そう言ってクローゼットを開けると彼が背後から「じゃあ俺がコート選んでやるよ」と言った。

「選ぶも何も薄いコートは一枚しか持ってないから」
「買ってやろうか」
「だから、ここで新品のコート着てると村人にヒソヒソされるんだって、校長先生なんか毎日同じスーツ着てるように見せかける為に同じの5着買ったんだって」

村の愚痴を溢していると突然彼がクローゼットの上の棚を指差した。
「この鞄ブランド物じゃない?」
私は普段ブランド物なんて好きじゃないし持っていないので不思議そうにしている。

「これは大好きな人から貰った」
わざと彼を揶揄うように言うと彼が怪訝な顔をした。
「男?」「残念ながら女の人、卒業する時に大学時代の恩師の奥さんに貰ったんだ。先生にもお世話になったけど、奥さん大好きなんだよね。生まれ変わるならあの人の妹になりたいってぐらい素敵な人」
そう言いながらコートを着ると二人で玄関を出た。

十一月の終わりは風も大分冷たくなってきた。背後に望む浅間山か雪化粧をしている。

「あーあ本当にお姉ちゃんが欲しかったな」
「そんないいもんでもないぞ、小言が煩いしな」

「そう?じゃあしげちゃんは弟か妹欲しいって思ったことない?」
「ないな、人の世話するの嫌いだし」
「まぁそうだよね」
そう言って二人で顔を見合わせて笑うと、休耕期の田んぼが並ぶアパート横の小道を出て駅につながる大通りに差し掛かった。
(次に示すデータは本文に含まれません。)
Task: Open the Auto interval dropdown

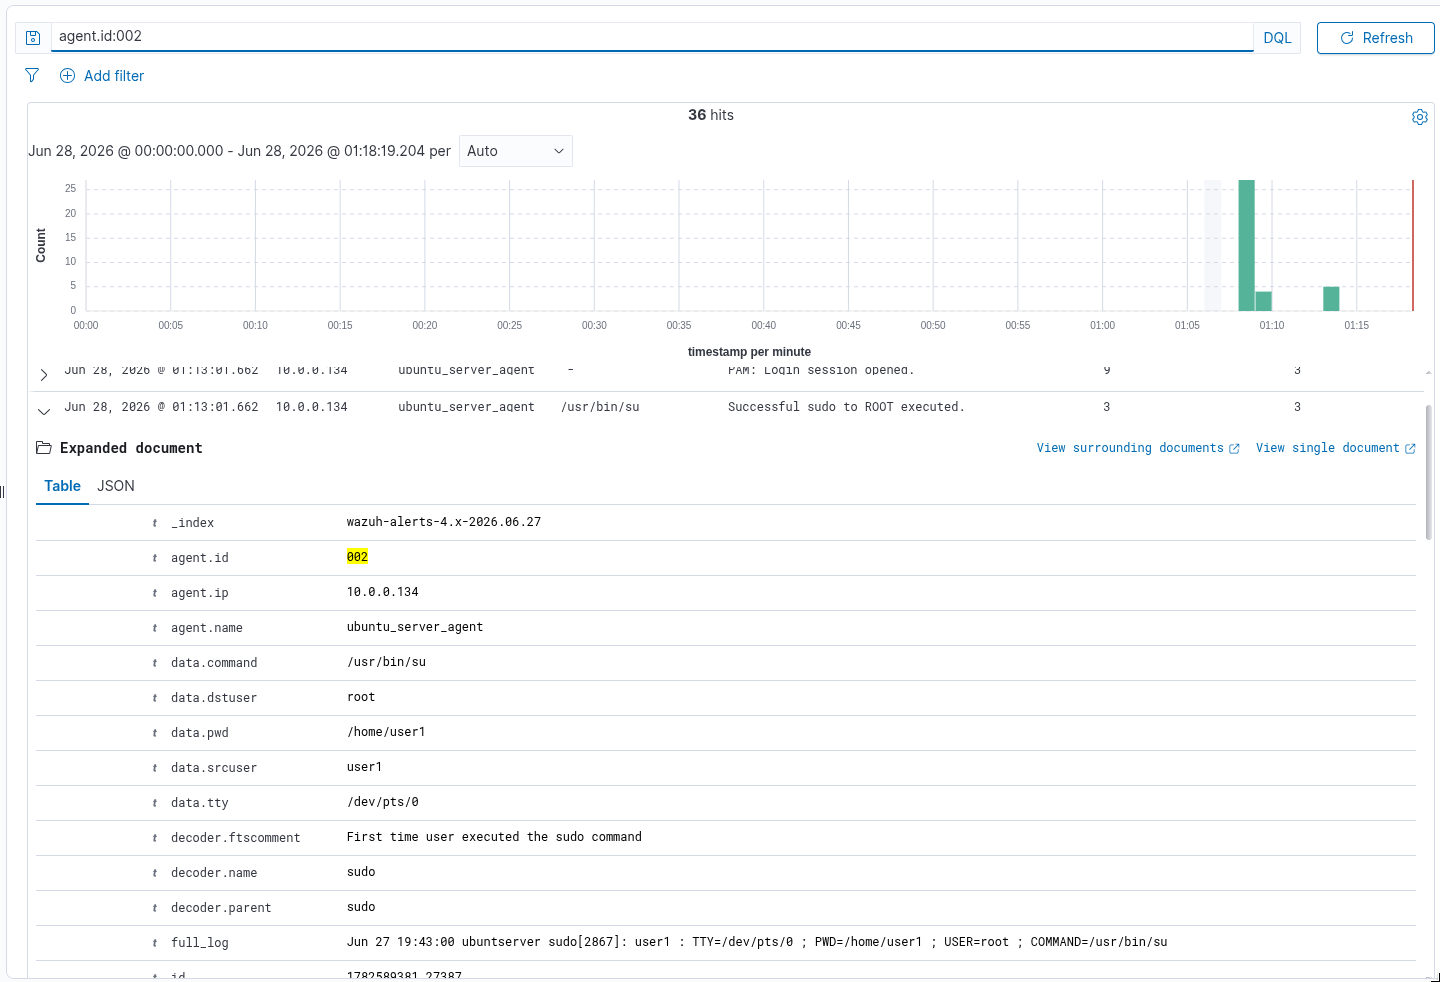Action: coord(515,151)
「何故だか勝手に俺のこと兄ちゃんって呼んで慕ってくる馬鹿な奴いるしな、そいつと俺のことまだ少し警戒してる俳優見習いのイケメンな奴は弟として認めてやるよ」

結婚している訳ではないけれど私が大切に思っている人を大切にしてくれる。彼のこういう優しい所が好きなんだ。

「しげちゃんは優しいね」と言うと「だろ?」と彼は言った。

「あーそれにしても今日はすごい事して貰ったな」

私の気持ちをぶち壊しにくる彼のいつものスタイルに殺意を覚えた。